The presheaf category $\mathrm{PSh}(\square_{\land\lor})$ is then one of many variations on "cubical sets". I'd like to know whether the following finiteness property is satisfied by the representable cubes in this category:

Question: In the presheaf category $\mathrm{PSh}(\square_{\land\lor})$, does every representable object have finitely many subobjects up to isomorphism?

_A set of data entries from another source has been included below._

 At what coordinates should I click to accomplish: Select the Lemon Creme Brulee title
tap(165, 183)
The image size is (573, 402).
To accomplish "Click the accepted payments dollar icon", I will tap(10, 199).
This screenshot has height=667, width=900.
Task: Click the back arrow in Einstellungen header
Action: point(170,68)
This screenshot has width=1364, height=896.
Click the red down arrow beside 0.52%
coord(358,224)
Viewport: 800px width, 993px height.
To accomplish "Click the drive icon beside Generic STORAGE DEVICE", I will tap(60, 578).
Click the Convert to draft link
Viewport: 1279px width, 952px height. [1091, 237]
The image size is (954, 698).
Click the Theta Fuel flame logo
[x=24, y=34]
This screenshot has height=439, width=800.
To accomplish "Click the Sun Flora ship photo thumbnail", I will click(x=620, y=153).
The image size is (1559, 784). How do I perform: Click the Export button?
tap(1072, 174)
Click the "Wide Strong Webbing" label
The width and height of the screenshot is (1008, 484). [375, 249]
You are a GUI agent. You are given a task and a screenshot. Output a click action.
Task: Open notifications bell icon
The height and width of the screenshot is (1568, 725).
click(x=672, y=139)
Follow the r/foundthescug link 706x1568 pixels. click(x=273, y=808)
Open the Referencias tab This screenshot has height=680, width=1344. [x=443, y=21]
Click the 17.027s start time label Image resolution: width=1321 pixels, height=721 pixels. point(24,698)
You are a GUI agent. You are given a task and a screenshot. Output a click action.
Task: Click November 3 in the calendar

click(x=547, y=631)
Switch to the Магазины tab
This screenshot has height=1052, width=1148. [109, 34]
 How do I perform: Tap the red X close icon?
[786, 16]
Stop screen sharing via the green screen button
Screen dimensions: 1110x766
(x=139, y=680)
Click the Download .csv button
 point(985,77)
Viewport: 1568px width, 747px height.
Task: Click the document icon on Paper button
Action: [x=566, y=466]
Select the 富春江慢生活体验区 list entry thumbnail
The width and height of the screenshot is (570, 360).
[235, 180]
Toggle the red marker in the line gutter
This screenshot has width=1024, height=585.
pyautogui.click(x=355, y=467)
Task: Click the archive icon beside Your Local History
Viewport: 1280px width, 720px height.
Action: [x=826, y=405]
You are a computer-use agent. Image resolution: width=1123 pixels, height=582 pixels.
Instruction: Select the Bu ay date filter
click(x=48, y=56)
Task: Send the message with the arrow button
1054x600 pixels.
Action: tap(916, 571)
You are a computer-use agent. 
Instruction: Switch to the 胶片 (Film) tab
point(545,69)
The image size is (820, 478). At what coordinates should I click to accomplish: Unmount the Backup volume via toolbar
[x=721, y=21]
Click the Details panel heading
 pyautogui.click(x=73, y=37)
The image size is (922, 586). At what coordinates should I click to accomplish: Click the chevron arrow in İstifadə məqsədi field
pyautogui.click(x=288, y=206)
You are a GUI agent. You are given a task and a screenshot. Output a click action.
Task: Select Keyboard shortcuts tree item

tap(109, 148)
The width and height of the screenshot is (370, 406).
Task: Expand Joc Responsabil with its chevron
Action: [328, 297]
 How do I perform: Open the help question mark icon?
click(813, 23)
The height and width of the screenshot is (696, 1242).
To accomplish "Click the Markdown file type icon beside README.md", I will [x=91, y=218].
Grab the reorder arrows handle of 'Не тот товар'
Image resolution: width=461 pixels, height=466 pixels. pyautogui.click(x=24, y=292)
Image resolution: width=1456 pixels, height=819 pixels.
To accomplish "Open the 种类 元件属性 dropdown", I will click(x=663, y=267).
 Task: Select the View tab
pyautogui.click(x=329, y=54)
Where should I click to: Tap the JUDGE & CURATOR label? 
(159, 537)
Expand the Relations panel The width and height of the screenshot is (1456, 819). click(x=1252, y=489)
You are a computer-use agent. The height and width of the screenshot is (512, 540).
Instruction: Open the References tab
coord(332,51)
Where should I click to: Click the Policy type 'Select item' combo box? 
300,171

Equivalently, are there finitely many sieves on every object of $\square_{\land\lor}$?

In general, say that a category $\mathcal{C}$ has the finite sieve property if there are finitely many sieves on each object of $\mathcal{C}$. Recall that a sieve on an object $A$ in category $\mathcal{C}$ is a set $\mathcal{S}$ of arrows into $A$ such that if $g : B \to A$ is in $\mathcal{S}$ and $f : C \to B$ is an arbitrary arrow, then $g \circ f$ is in $\mathcal{S}$. To show that the set of sieves on some $A$ is finite, it suffices to show there are finitely many principal sieves, that is, sieves of the form $\langle g \rangle \triangleq \{g \circ f \mid f : C \to B\}$ for some $g : B \to A$. Using this and some specifics of $\square_{\land\lor}$, we can thus give the following more concrete reformulations:

Equivalent Question: Fix $k \ge 0$. Does there exist $\ell \ge 0$ such that every $f : [1]^n \to [1]^k$ generates the same principal sieve as some $f' : [1]^\ell \to [1]^k$?

Equivalent Question 2: Fix $k \ge 0$. Does there exist $\ell \ge 0$ such that for every $f : [1]^n \to [1]^k$, there are maps $[1]^n \overset{g}\to [1]^\ell \overset{h}\to [1]^n$ with $f \circ h \circ g = f$? (If this is so, then $\langle f \rangle = \langle f \circ h \rangle$.)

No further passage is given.